Magnaghi discussed Olivetti’s work on territorial justice, reflecting that Olivetti set out “a practice of community self-government of territories which advocates for a general reform of the institutional hierarchy. Such progress, founded on a ‘holistic’ conception of territory as a historical-social subject pre-existent to production relationships, and resulting in an apolitical project in which the primary decision-making level resides in local territories” ([118], p. 57).

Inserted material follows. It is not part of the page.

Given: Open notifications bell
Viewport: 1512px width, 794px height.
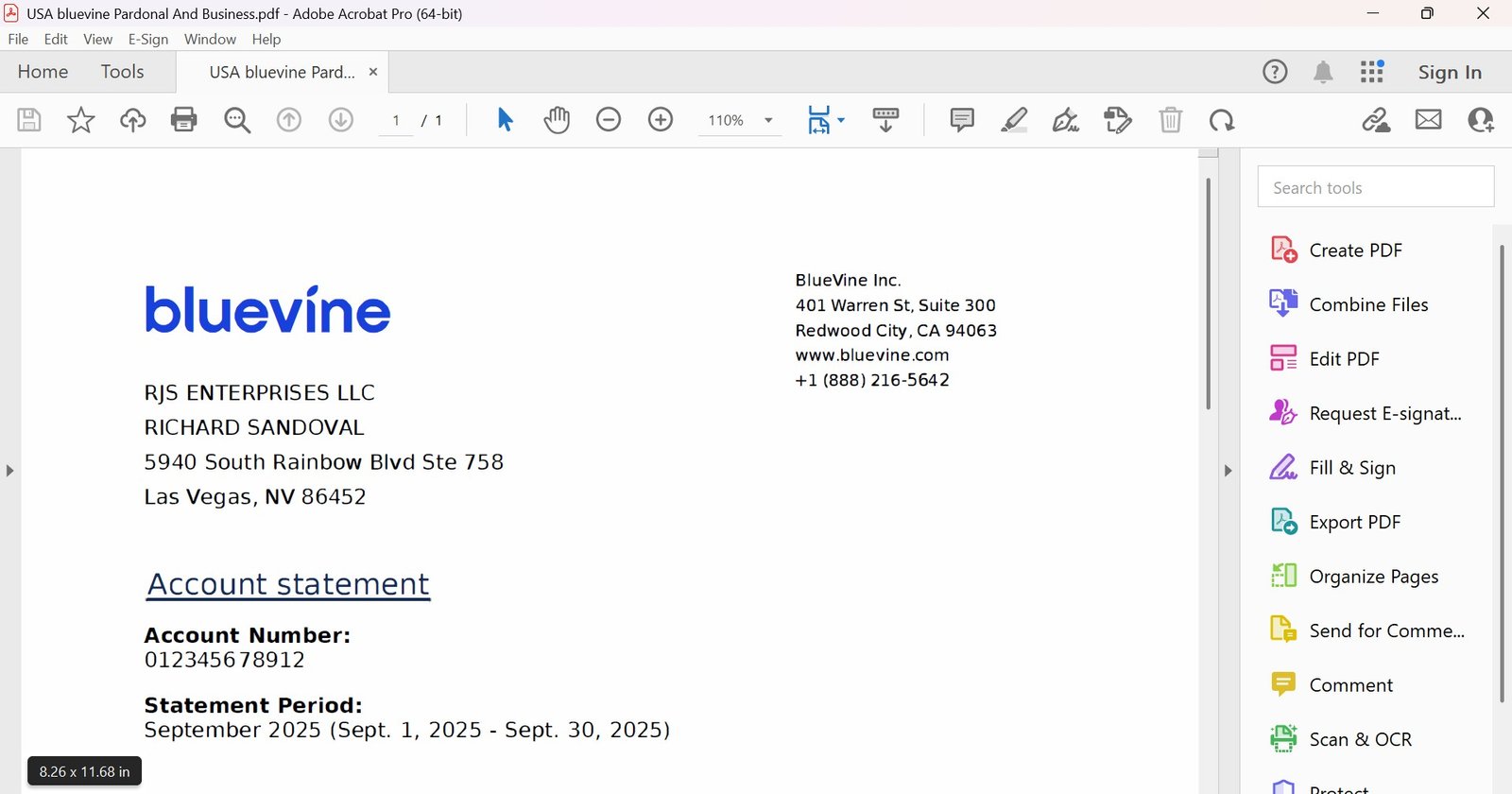Looking at the screenshot, I should pyautogui.click(x=1323, y=72).
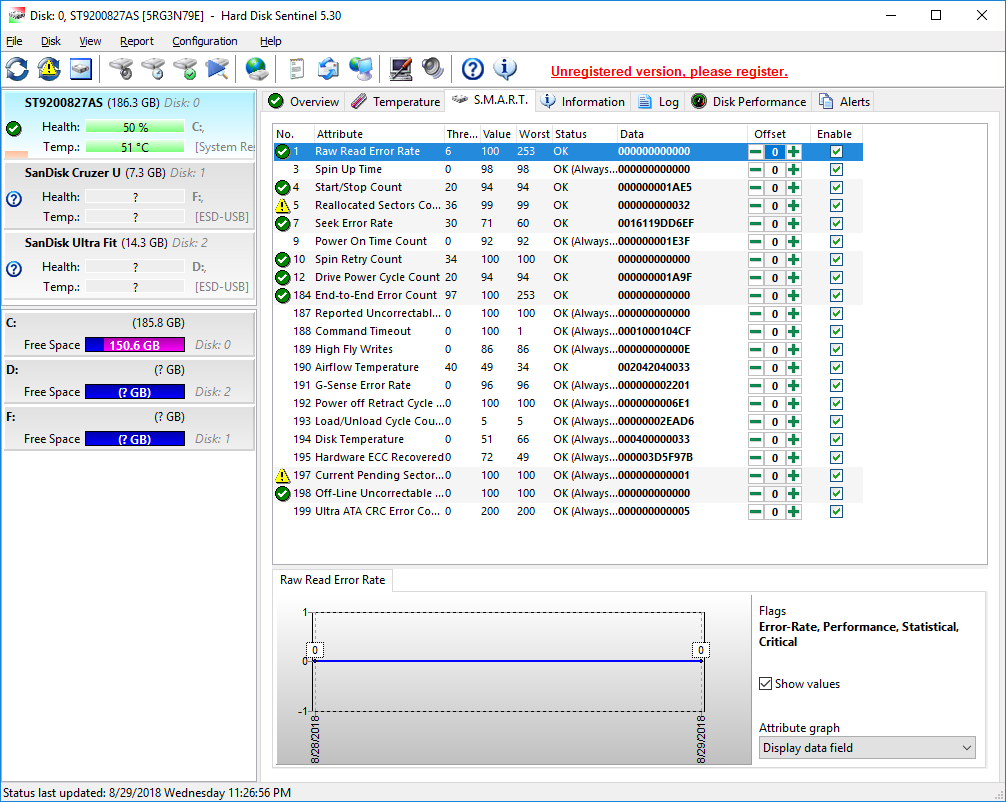
Task: Click the yellow warning refresh toolbar icon
Action: tap(49, 69)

All of this relies on a connectivity between community and place, and we see this explored in a number of ways. The Gaelic philosophy of sustainability, Dùthchas (in Scottish Gaelic) or Dùchas (in Irish Gaelic), from the Gaelic word ‘dùth/dù’, meaning earth or land, is relevant here. Starmore [119] described it as: “a feeling of belonging, of where everything is linked, completely linked. Where you belong to the land, and the land belongs to you—there is no distinction”. Ó Tuama ([120], p. 28) notes that in this philosophy, “there is a sense in which place finally becomes co-extensive in the mind, not only with personal and ancestral memories, but with the whole living community culture. Community becomes place, place community”. Newton ([121], p. 453) writes that these ideas “encode, transmit, and reinforce particular ways of thinking about the relationship between people and nature”. These ideas are prevalent in much traditional thinking, such as the sub-saharan African concept of ubuntu, and the South American sumak kawsay and buen vivir, where reciprocity, connection, and relationality are core characteristics [122,123].

10. Conclusions

Sustainable economics must be practiced within the Earth system, embedding itself within the multitude of feedback loops that form the lifeblood of the system itself and of the many components within it. At a local level, the ecological, social, and economic pluriverse can be seen as emergent entities, and by having regional policies and practices, relevant to the local ecology, we give ourselves a much better opportunity for a sustainable future. Technology can be important, both in terms of feedback through the vast array of smart devices and the internet-of-things, and in implementing appropriate sub-optimality operons that manage trade-offs across the social, ecological, and economic arenas, rather than optimizing for efficiency and economic growth. Indeed, the depreciation of natural capital will overwhelm any gross profit unless addressed, and so a system-based, pluriversal economic programme is the only profitable direction. An analytical framework and roadmap for implementing the ideas set out in this paper are detailed elsewhere [124]. A re-evaluation of our activities in light of complex systems theory and pluriversal thinking can be seen to not only provide a positive way forward, but also represents an essential step, given the fact that the Earth system acts as the arbitrator of our future prospects, both socially and economically.

Ethics Statement

Not applicable.

Informed Consent Statement

Not applicable.

Data Availability Statement

Not applicable.

Funding

This research received no external funding.

Declaration of Competing Interest

The author declares that he has no known competing financial interests or personal relationships that could have appeared to influence the work reported in this paper.